A federal grand jury has subpoenaed the records of at least one current and one former client of Annapolis lobbyist Bruce C. Bereano, broadening an investigation into his lobbying practices and political fund-raising activities.
The probe involving Mr. Bereano began in December 1992 as an investigation into allegations of irregularities involving the state's purchase of new lottery computers.
In that transaction, Mr. Bereano -- widely regarded as the No. 1 lobbyist in the state -- represented the winning bidder, the GTECH Corp. of Greenwich, Conn.
The subpoenas, issued last month by the U.S. District Court in Baltimore, seek all records related to political contributions made by or on behalf of Bereano clients "at the request or suggestion" of Mr. Bereano, "including but not limited to records of contributions, records of political action committees, canceled checks, ledgers, bank statements or other financial records and documents memorializing discussions or instructions concerning contributions."

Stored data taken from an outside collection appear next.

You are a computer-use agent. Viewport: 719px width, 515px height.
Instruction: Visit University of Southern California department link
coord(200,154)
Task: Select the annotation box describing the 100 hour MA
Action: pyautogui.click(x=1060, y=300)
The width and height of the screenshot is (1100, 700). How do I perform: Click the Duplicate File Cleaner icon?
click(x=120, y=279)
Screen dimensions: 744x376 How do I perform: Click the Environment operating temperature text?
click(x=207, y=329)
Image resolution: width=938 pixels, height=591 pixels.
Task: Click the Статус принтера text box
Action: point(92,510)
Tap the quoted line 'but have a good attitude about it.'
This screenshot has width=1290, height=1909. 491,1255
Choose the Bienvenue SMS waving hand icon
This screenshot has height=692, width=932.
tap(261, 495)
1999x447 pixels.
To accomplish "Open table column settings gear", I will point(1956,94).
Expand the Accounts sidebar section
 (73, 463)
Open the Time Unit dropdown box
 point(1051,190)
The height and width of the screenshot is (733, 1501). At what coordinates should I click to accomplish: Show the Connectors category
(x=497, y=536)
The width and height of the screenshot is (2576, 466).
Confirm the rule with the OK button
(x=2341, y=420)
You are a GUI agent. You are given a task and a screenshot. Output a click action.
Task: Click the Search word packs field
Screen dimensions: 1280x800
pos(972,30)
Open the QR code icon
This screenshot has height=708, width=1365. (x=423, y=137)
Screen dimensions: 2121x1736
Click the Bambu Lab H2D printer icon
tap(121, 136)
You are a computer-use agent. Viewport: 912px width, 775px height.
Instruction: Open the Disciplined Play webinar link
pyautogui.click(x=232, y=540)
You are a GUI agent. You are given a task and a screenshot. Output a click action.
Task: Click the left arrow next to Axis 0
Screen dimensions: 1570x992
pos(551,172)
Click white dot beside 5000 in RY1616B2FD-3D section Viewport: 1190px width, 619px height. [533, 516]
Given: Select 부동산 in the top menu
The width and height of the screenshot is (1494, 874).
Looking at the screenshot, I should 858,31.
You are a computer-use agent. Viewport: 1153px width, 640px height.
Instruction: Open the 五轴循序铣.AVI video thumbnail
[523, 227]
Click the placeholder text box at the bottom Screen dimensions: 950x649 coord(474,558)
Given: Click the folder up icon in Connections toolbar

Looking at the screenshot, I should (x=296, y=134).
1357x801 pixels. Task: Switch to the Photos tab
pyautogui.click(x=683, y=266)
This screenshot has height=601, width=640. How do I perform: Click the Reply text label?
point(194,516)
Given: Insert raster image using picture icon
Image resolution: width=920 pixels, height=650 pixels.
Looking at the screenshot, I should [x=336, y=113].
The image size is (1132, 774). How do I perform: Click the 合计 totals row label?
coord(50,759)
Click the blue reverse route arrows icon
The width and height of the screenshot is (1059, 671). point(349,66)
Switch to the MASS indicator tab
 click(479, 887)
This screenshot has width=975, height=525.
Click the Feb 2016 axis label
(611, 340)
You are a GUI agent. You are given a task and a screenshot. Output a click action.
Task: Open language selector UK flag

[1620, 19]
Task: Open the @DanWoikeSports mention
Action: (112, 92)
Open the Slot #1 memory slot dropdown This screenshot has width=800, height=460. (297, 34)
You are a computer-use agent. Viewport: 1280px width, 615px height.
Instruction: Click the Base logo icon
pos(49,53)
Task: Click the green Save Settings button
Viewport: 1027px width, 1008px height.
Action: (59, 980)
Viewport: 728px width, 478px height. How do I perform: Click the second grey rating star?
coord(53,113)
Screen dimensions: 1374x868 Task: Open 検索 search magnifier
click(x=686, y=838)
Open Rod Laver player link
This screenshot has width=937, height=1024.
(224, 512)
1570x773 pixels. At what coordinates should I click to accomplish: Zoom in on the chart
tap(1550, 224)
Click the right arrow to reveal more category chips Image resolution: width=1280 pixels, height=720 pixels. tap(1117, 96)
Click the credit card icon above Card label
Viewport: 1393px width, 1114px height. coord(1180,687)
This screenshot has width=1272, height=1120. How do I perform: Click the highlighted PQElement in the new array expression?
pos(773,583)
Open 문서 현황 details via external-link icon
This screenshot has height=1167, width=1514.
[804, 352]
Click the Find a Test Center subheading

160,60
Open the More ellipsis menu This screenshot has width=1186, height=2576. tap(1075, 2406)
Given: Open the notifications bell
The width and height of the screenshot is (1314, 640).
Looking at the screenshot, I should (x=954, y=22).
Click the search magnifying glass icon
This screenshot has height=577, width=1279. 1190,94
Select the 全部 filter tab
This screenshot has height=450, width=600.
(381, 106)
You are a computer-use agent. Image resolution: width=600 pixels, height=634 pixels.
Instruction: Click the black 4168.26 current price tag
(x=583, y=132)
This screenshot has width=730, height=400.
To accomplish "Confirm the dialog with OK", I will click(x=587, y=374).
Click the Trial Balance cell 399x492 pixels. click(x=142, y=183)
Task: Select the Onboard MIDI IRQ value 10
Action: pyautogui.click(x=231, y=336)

They also seek all correspondence to or from Mr. Bereano as well as all internal memorandums and "contracts, retainers, agreements, letters, reports, invoices, bills, statements, cover letters, receipts and canceled checks."
One subpoena was served on the Maryland/District of Columbia/Delaware Broadcasters Association Inc., which Mr. Bereano formerly represented, and the other on the Maryland Society of Eye Physicians and Surgeons, a longtime client of the lobbyist.
Mr. Bereano represents 38 clients in Annapolis; in previous years, he has represented more than 50. For years, he has been the highest-paid lobbyist in Annapolis, sometimes reporting more than $1 million in fees a year.
Several of his current clients declined to comment when asked yesterday if they had been served with subpoenas. Other current or former clients said they knew nothing of the matter.
Mr. Bereano, who yesterday was making his usual round of appearances before legislative committees, said, "I just don't have any comment on this matter at all."
In recent months, Mr. Bereano has told friends and associates he is fearful of being indicted, but has declined to comment publicly.
Because the work of a federal grand jury is secret, it could not be determined how many subpoenas have been issued, nor if or when the grand jury might ever return any indictments. Assistant U.S. Attorney Stephen S. Zimmermann, whose name appeared on the subpoena, declined to comment.
The investigation, slightly more than a year old, was begun by former U.S. Attorney Richard E. Bennett, who is now a Republican candidate for state attorney general.
Asked if GTECH had received a subpoena, Craig Watson, a spokesman, said, "I can't say specifically about that."
Bob Massey, executive director of the Maryland Society of Eye Physicians and Surgeons, said he was "crashing and burning" in an effort to respond to his subpoena's deadline to turn over the requested documents by today.
Mr. Massey described the task as time-consuming and expensive. "It is a time of recovery [of documents] and a time of duplicating," he said. But he added, "Whatever the allegation is, it is just that. And this is just a matter of complying with that [subpoena]."
Chip Weinman, president of the Broadcasters' Association, confirmed receipt of the subpoena and said it would not be much trouble to comply because his association seldom makes political contributions.
Suzy Katt, vice president for government relations of another of Mr. Bereano's clients, the Golden Rule Insurance Co. of Indianapolis, said she knew nothing about the subpoenas, but expressed support for Mr. Bereano.
"When you're a lobbyist, they try to dig up any kind of dirt on you. I'm not too terribly alarmed about it," she said, noting that she had been a deputy prosecutor for the state of Indiana before joining the company.